I dubbi maggiori riguardano la fase difensiva, un difetto significativo se si vuole sgomitare ai piani alti della classifica. Delle dodici gare disputate in stagione sin qui tra Supercoppa Europea, Premier, Carabao Cup e Champions, Kepa e Caballero hanno tenuto la porta inviolata soltanto in un’occasione. Secondo i dati di Understat, tuttavia, il Chelsea ha subito ben più di quanto non avrebbe concesso, e la quarta peggior difesa effettiva del campionato (fanno peggio solo le tre in zona retrocessione) combacia in termini di gol attesi con la sesta… migliore. Una discordanza che può essere spiegata con i numerosi e grossolani errori individuali commessi nelle prime gare, in cui i Blues subivano almeno un paio di gol a partita, e che andrà osservata nel corso dei prossimi mesi. L’evidenza suggerisce in ogni caso che le ambizioni del Chelsea non potranno non passare da una crescita effettiva in questo senso.

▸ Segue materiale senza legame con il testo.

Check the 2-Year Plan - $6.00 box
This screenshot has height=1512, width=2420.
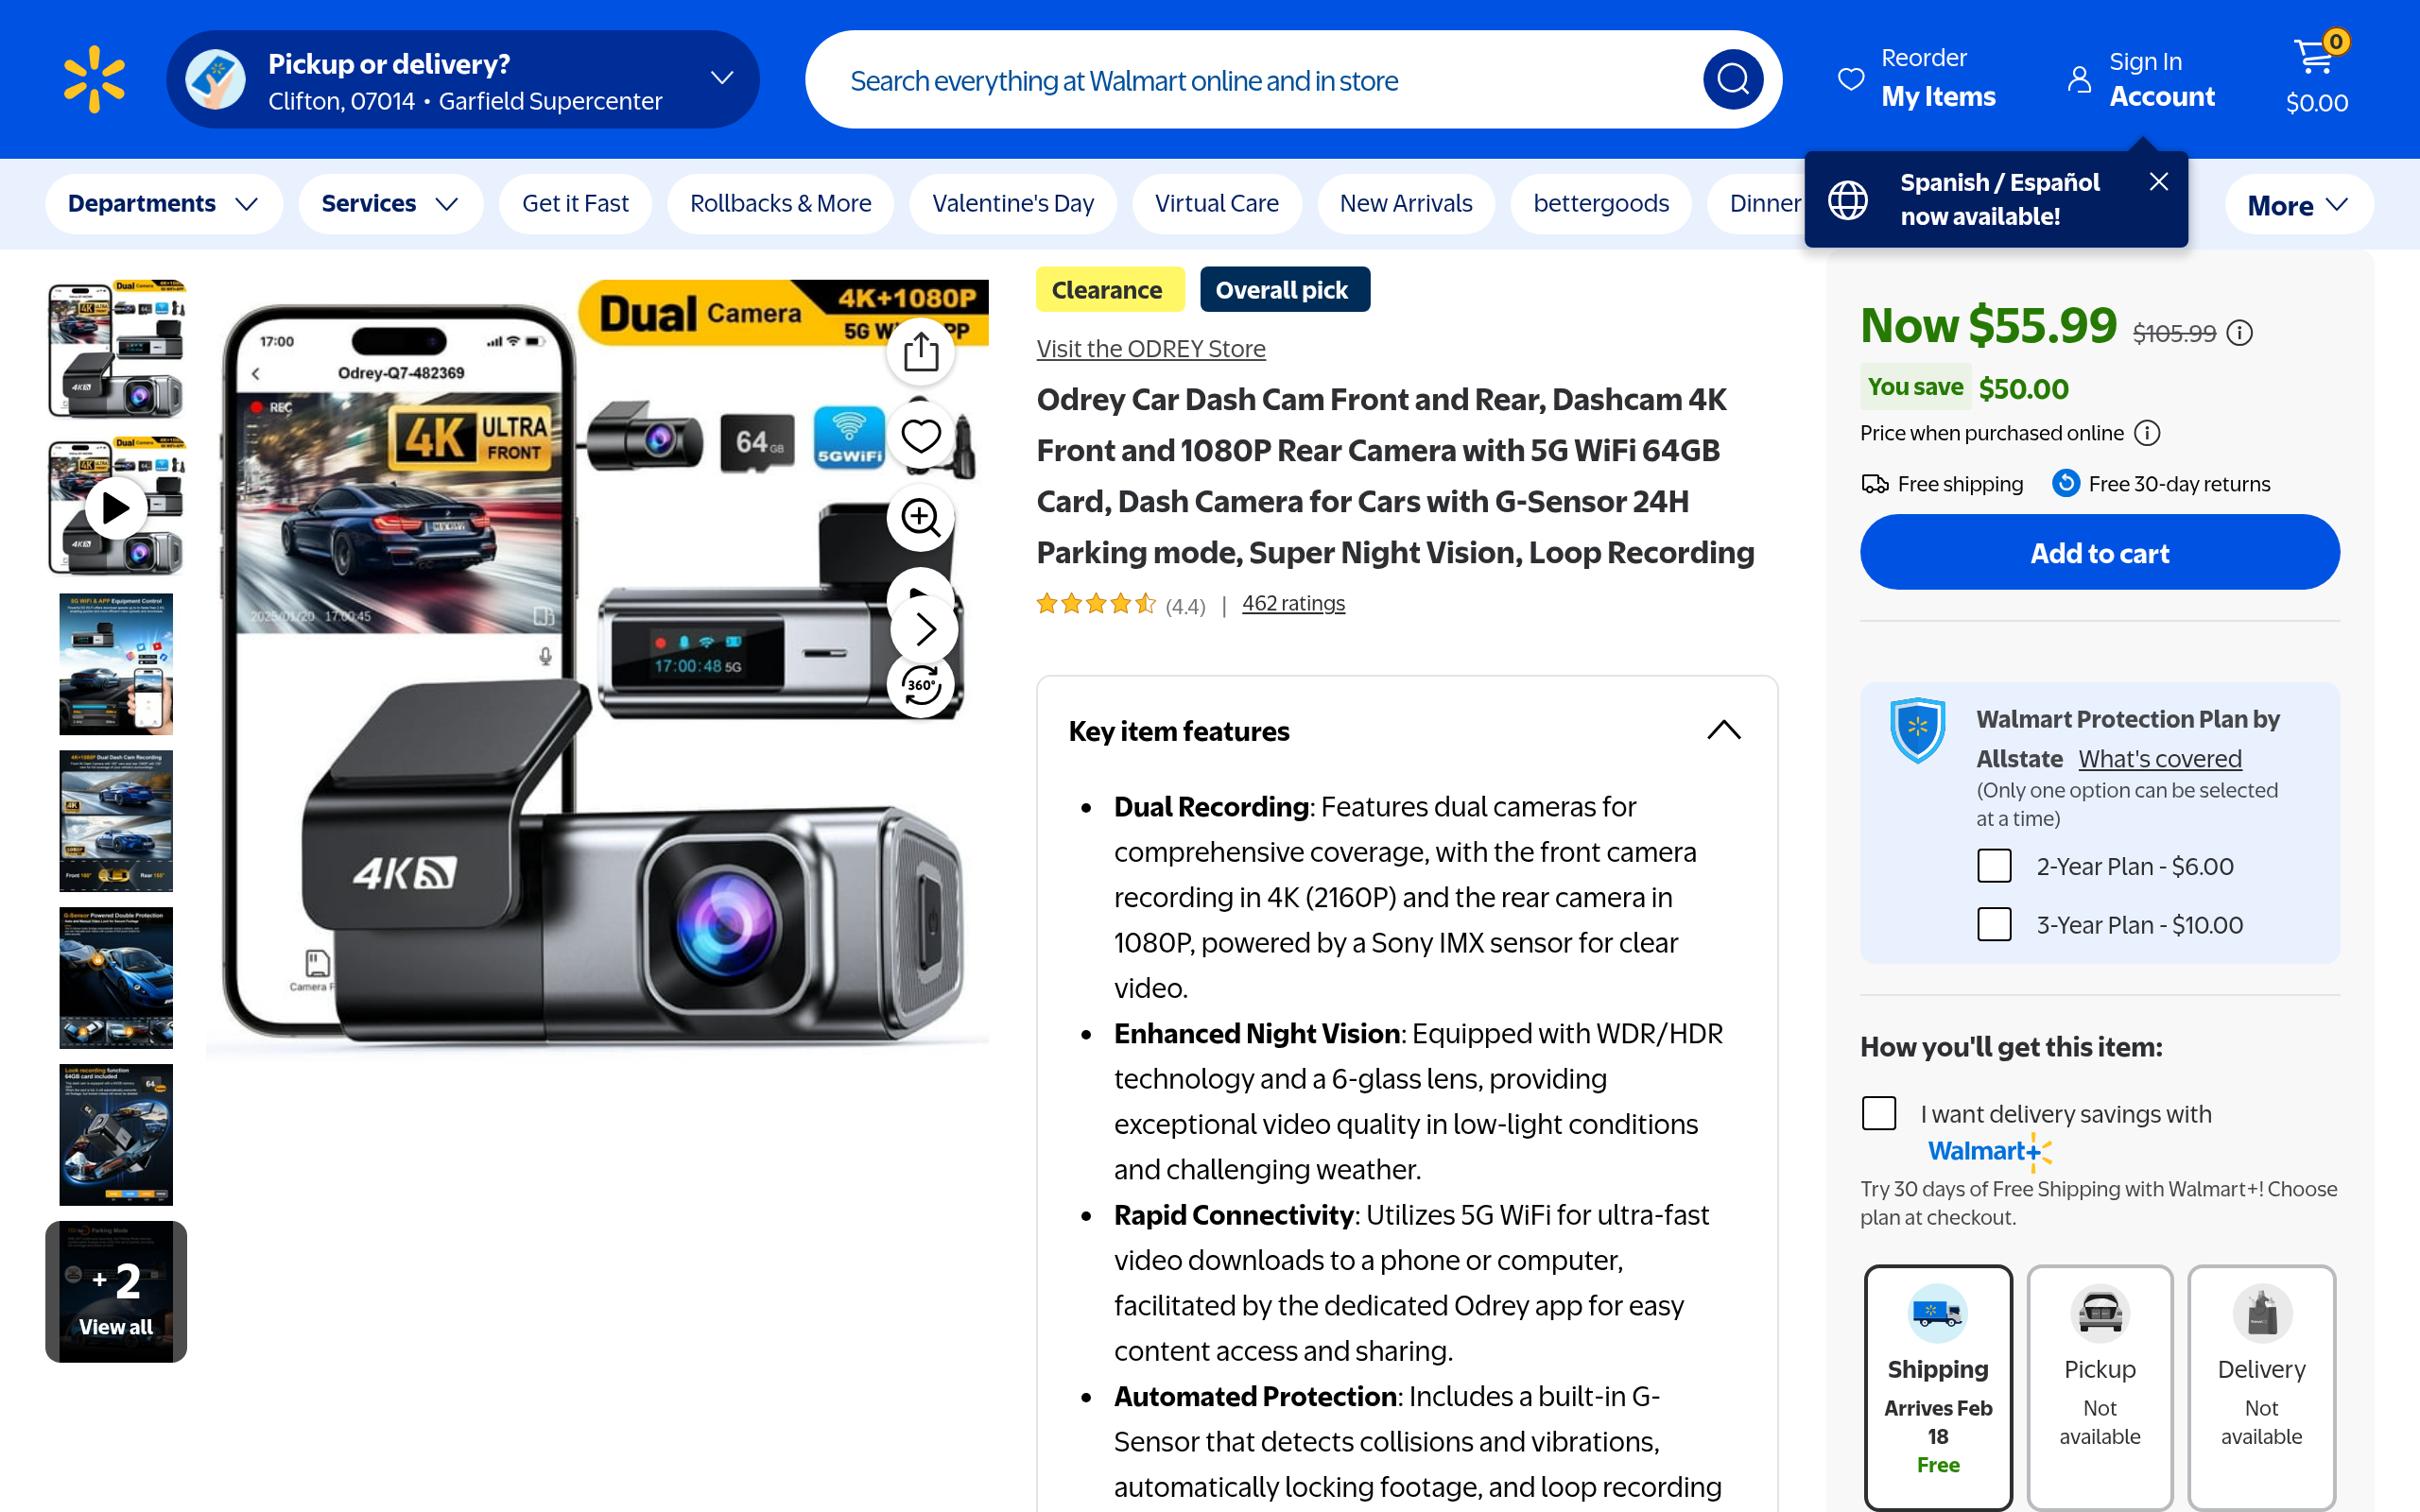click(x=1994, y=866)
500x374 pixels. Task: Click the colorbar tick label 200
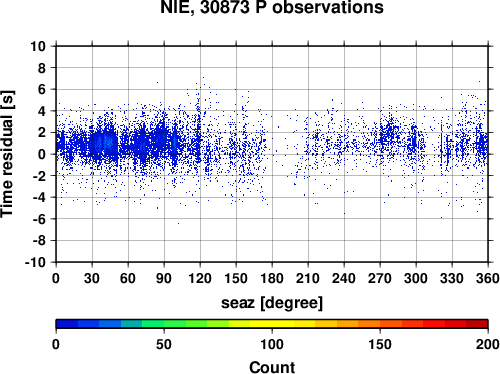pyautogui.click(x=488, y=344)
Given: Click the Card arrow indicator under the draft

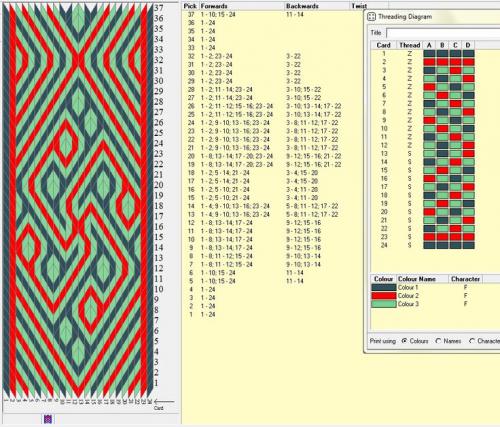Looking at the screenshot, I should click(164, 401).
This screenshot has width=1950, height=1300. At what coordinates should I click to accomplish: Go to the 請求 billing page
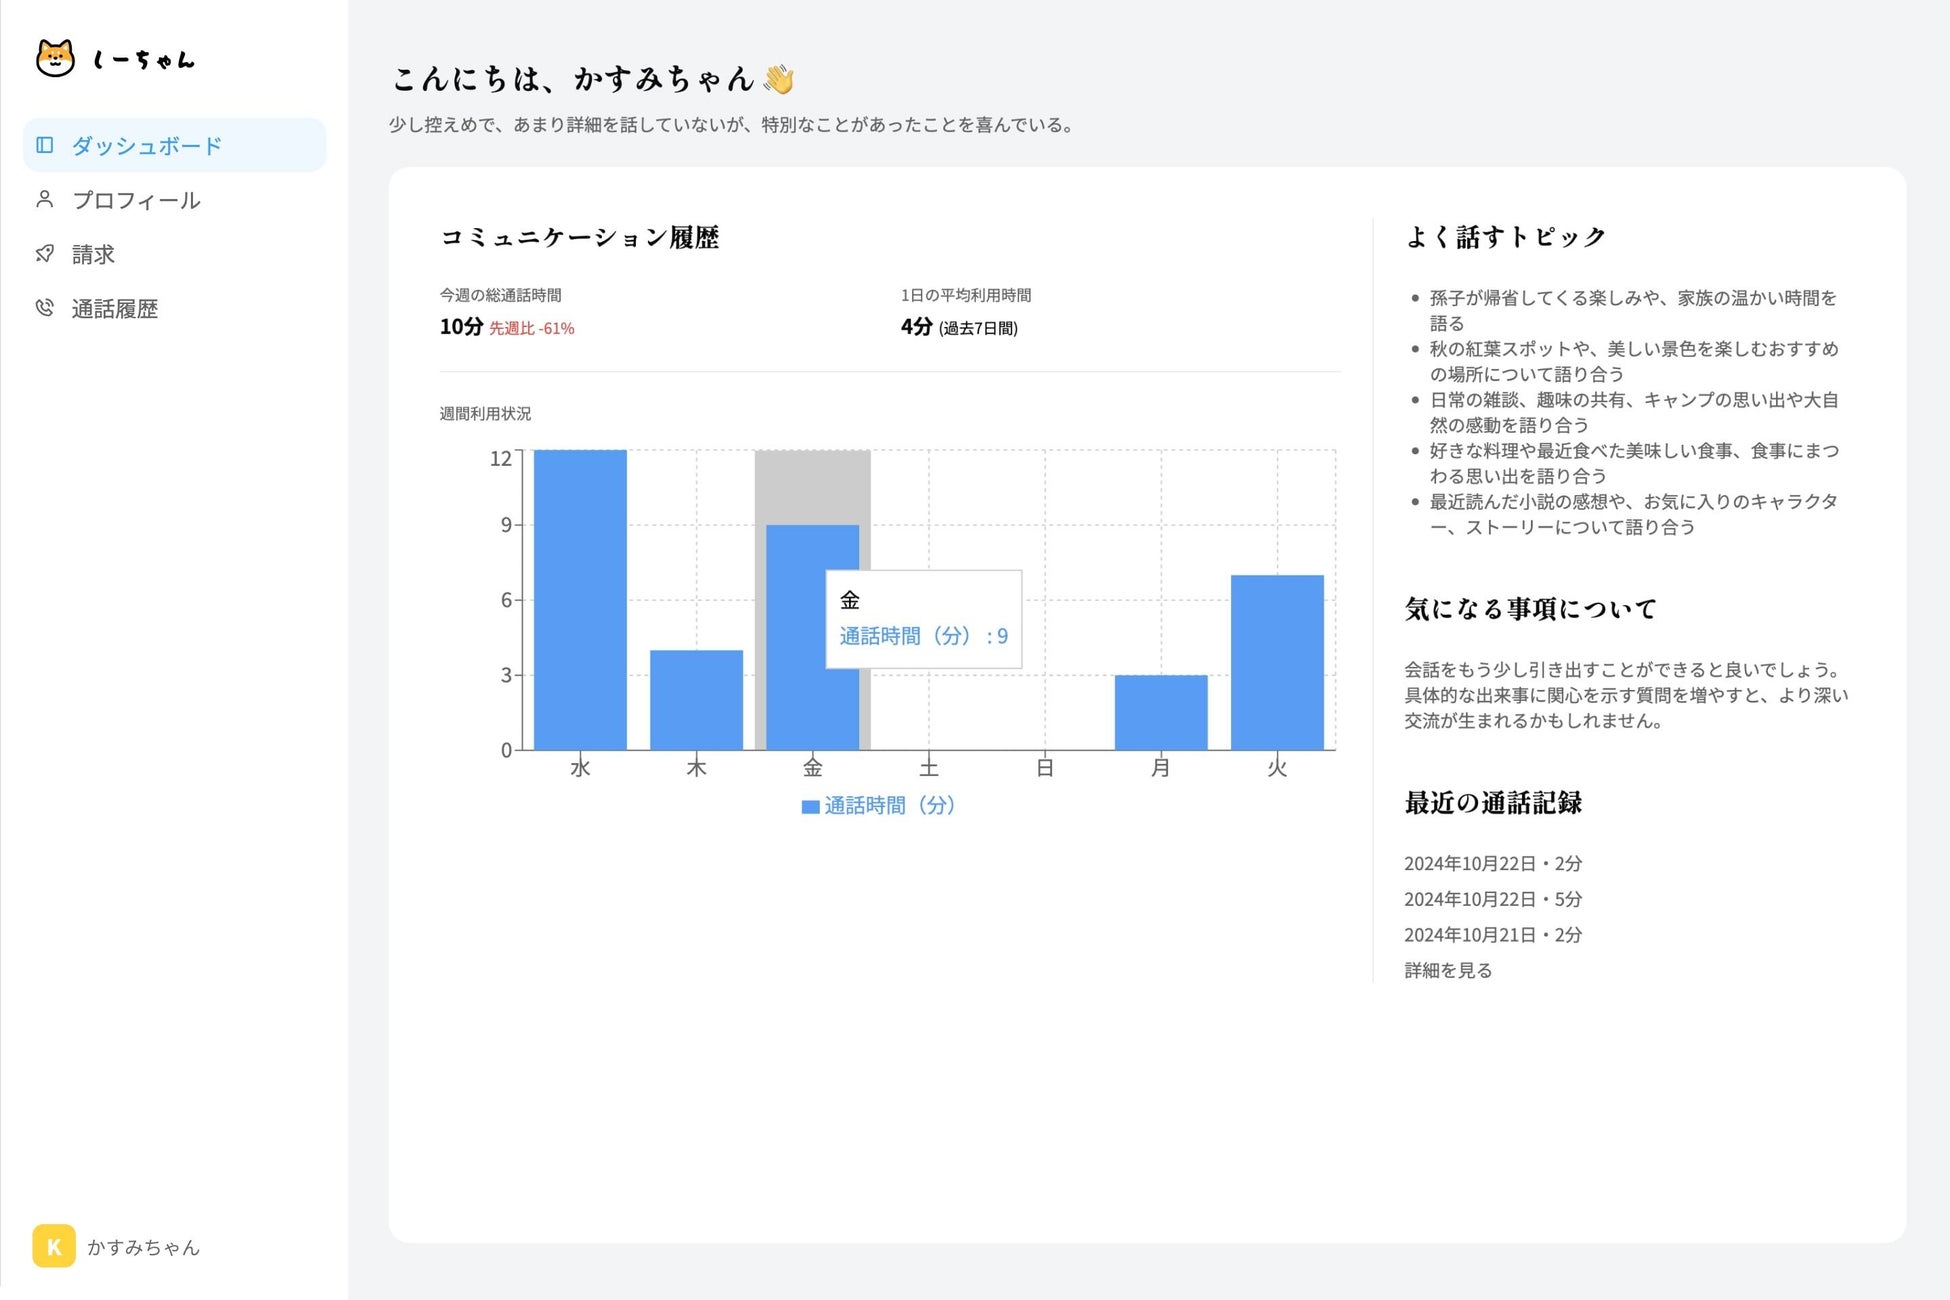tap(93, 255)
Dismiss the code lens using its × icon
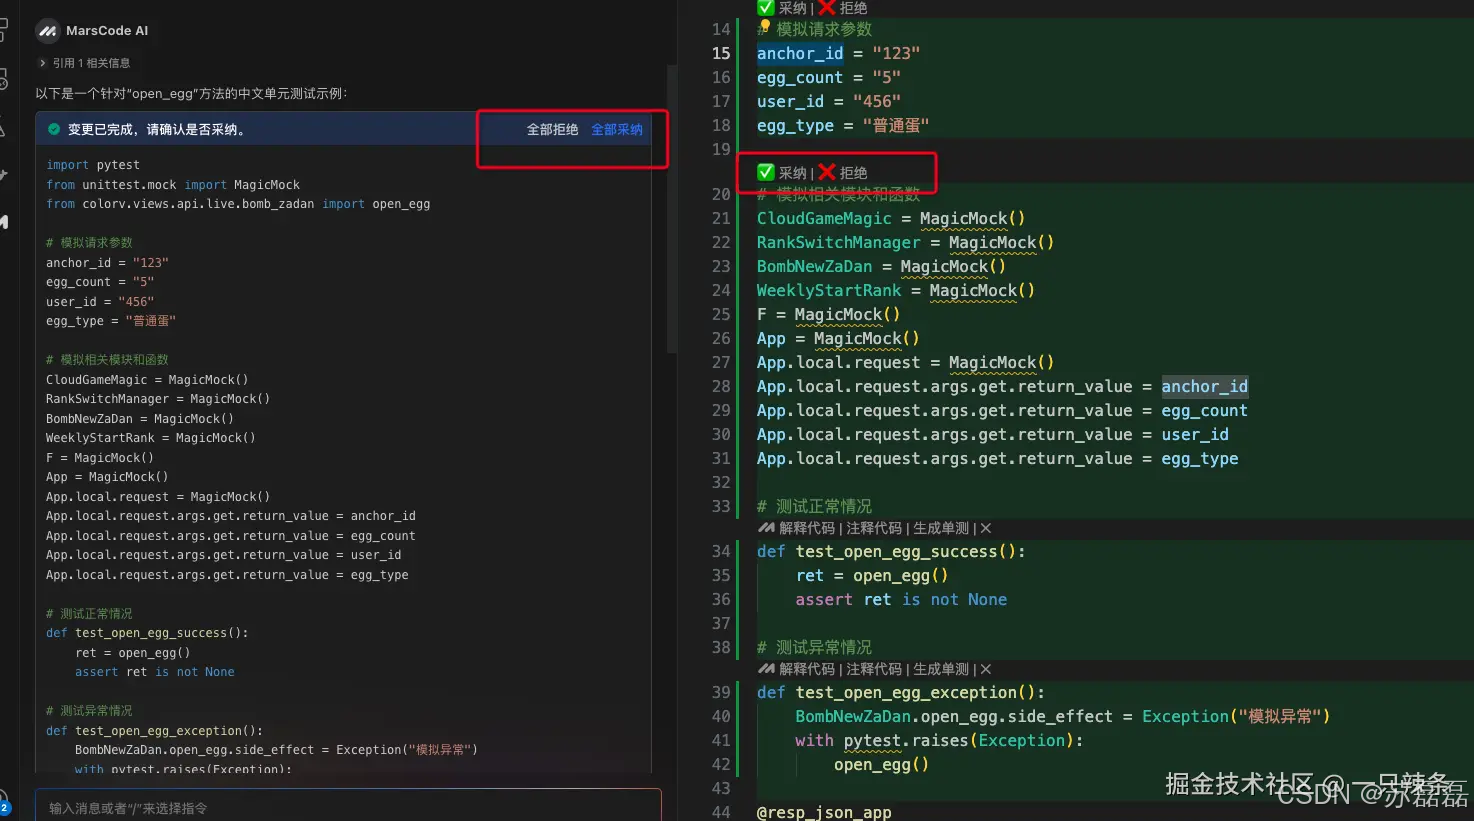The image size is (1474, 821). (x=985, y=527)
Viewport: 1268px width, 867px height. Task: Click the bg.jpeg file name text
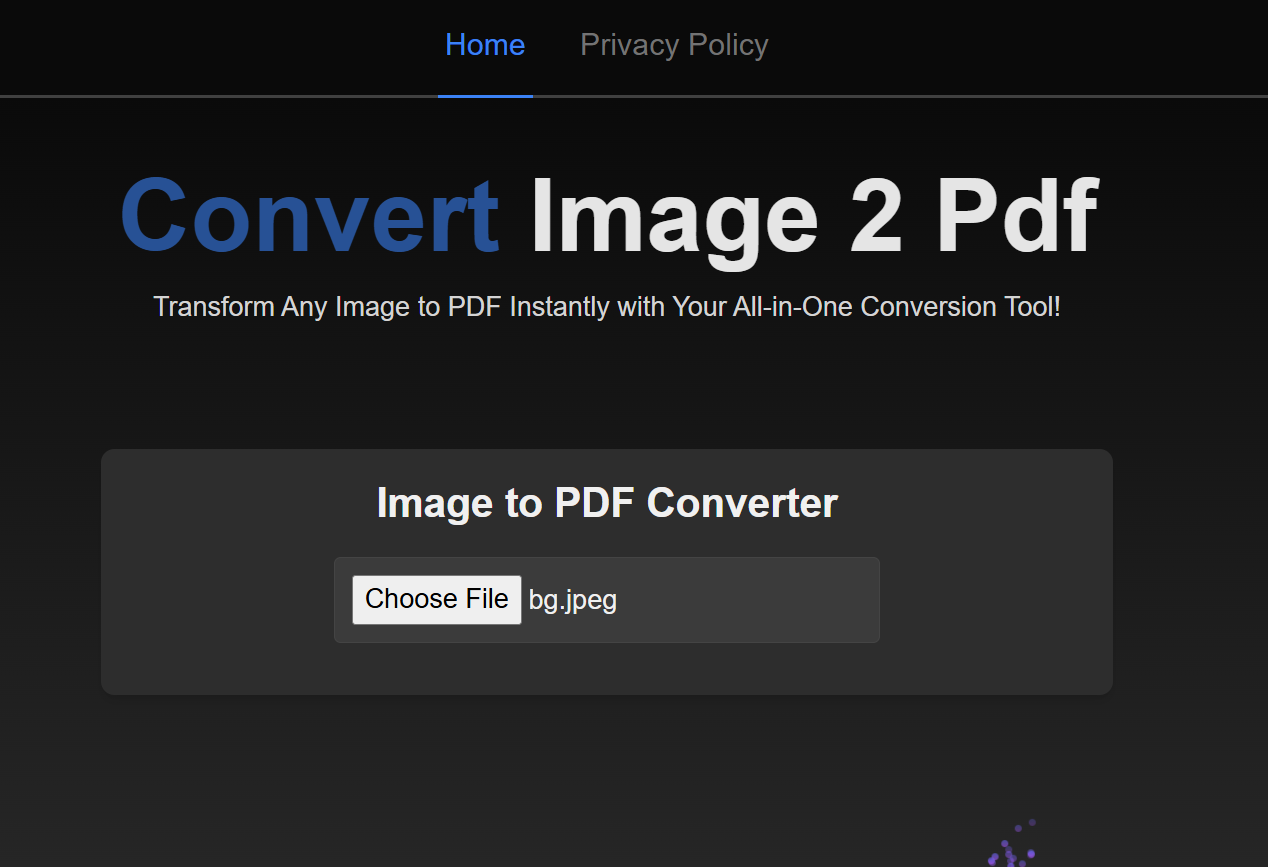click(x=573, y=599)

Fikayo Tomori aveva già esordito con il Chelsea prima di questa stagione, il 15 maggio 2016, in un match contro il Leicester (Bryn Lennon/Getty Images)

Dove Lampard sta invece ottenendo un successo forse persino inatteso, al di là della già discussa inversione di rotta sulla gestione dei giovani, è nella ricezione della sua proposta di calcio. La sua squadra non è radicalmente diversa da quella di Sarri: il ruolo di Jorginho è rimasto preponderante, Kepa è ancora sul podio dei portieri con più passaggi completati ogni novanta minuti, e il possesso palla medio resta ampiamente superiore al 50%. D’altronde la rosa è di fatto la stessa di una stagione fa, e dal canto suo Lampard non ha mai nascosto di apprezzare un tipo di calcio aggressivo e propositivo. Ma allo stesso tempo, oltre all’evidenza che emerge dalle partite, ci sono solide ragioni per sottolineare la distanza tra il gioco di quest’anno e quello di un anno fa. Il Chelsea di oggi è sì una squadra votata al controllo, ma più verticale e frizzante, più a suo agio nel risalire il campo a ritmo sostenuto, una mancanza spesso rimproverata a Sarri lo scorso anno, talvolta ingenerosamente. Secondo i dati del sito ufficiale della Premier League, alla fine della scorsa stagione tra i venti giocatori con più tocchi all’attivo ce n’erano ben sei del Chelsea: Jorginho, Azplicueta, David Luiz, Rudiger, Alonso e Kanté. In questi primi due mesi il totale è sceso a due: i soli Jorginho e Azpilicueta. O ancora: se i Blues di Sarri completavano mediamente 660 passaggi a partita, oggi quel dato è sceso di oltre cento unità e i passaggi sono diventati 548.

Attraverso qualunque lente si decida di leggerlo, insomma, il Chelsea di Lampard è un inno alla freschezza. Lo è per quanto riguarda la rosa, e per il legame finalmente stabilito con il settore giovanile; lo è per quanto riguarda il tecnico stesso, che si sta dimostrando all’altezza di un incarico a prima vista forse troppo pesante; e lo è soprattutto per quanto riguarda il modo in cui il club ha scelto di pensare sé stesso, accettando di fare un mezzo passo indietro. «Lampard è dopo anni il primo allenatore del Chelsea dal quale non si esige che la squadra competa fin da subito per il titolo», ha scritto Eni Aluko, l’attaccante della Juventus femminile in un editoriale sul Guardian. Il suo pezzo (datato 15 agosto) era permeato da un certo scetticismo, e in effetti era difficile non darle credito allora. Quello che abbiamo oggi davanti agli occhi invece è un Chelsea già molto avanti nel suo processo di assemblaggio. C’è una fase difensiva da aggiustare, certo, ma ci sono anche tutti i presupposti per una stagione meno marginale di quanto non ci saremmo aspettati.